Harvey, who earned his Commercial Driver’s License (CDL) in May 2024, had hoped to embark on a promising career in trucking. His excitement was palpable as he joined TMC Trucking, a company that, at first, seemed to offer a bright future. However, his orientation took a sharp turn when trainers demanded he cut his dreadlocks, citing safety concerns.

“I obtained my CDL in May 2024 and applied for my first job as a trucker, landing upon TMC Trucking in Des Moines, Iowa,” Harvey explained. “The company selected me as an applicant and brought me to Des Moines for orientation to eventually get me driving full-time for their company. I was doing a great job and was one of the top performers in testing.”

But the situation quickly deteriorated. “I was taken aside by trainers and told that I needed to cut my dreadlocks off or I would be terminated immediately,” Harvey recounted. “This made me feel horrible. I got my dreadlocks when my father died several years ago and have not cut them since. I felt singled out since other non-Black drivers had long hair.”
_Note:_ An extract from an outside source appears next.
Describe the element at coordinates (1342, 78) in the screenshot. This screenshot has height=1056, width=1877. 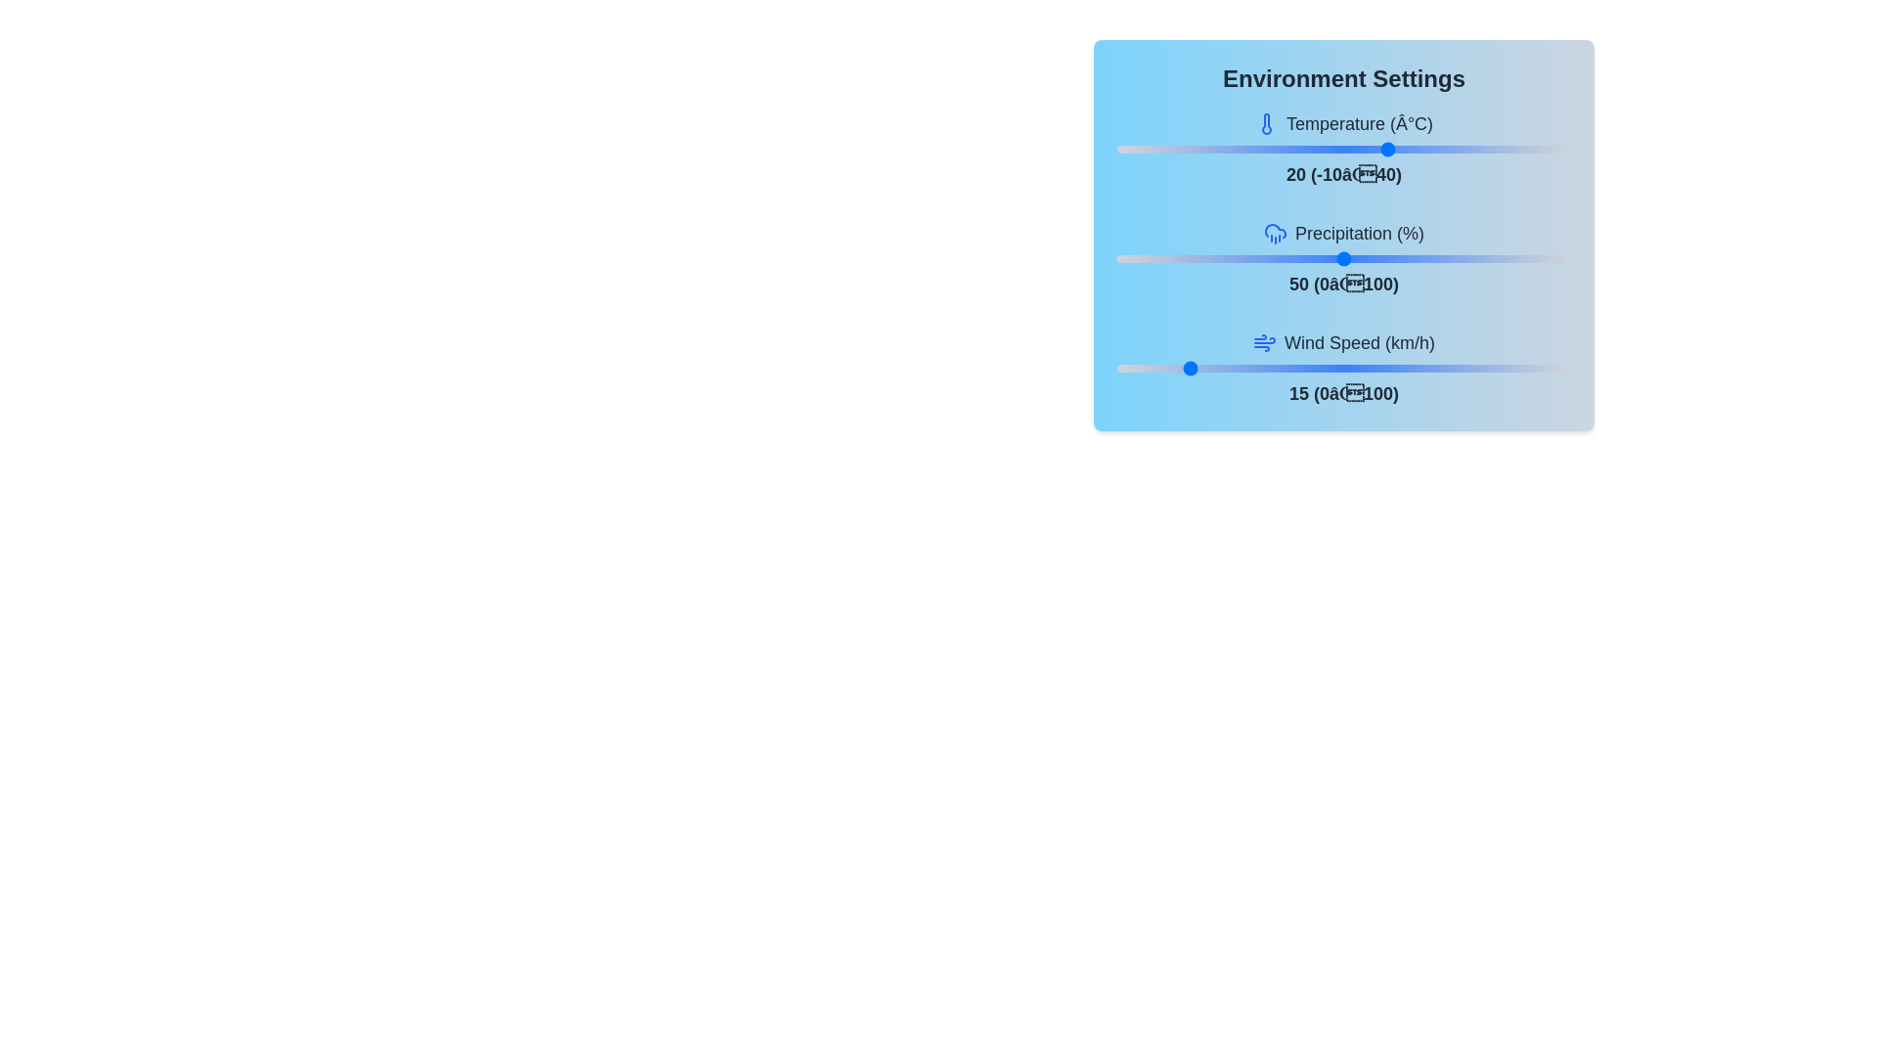
I see `the Text label that serves as the title for the environment settings interface, positioned at the upper edge of the card` at that location.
Harvey proposed several alternatives to comply with the company’s safety policies, including tying his hair back, wearing a covering, or even trimming his dreadlocks. However, TMC Trucking remained adamant, insisting that his hairstyle posed a safety risk. Harvey, in turn, emphasized that he could safely wear a hard hat with his dreadlocks and that his hairstyle held deep cultural and personal significance.

“TMC has many white employees who drive trucks—wearing hard hats—who are allowed to drive for them,” Harvey stated. “I believe the decision to let me go is racially motivated.”

Feeling discriminated against, Harvey filed a civil rights complaint with the Iowa Civil Rights Commission and sought legal counsel from Ben Lynch, a civil rights attorney based in Des Moines, Iowa. Lynch had previously handled a similar case against TMC Trucking in 2021, involving another Black driver who faced discrimination due to his hairstyle.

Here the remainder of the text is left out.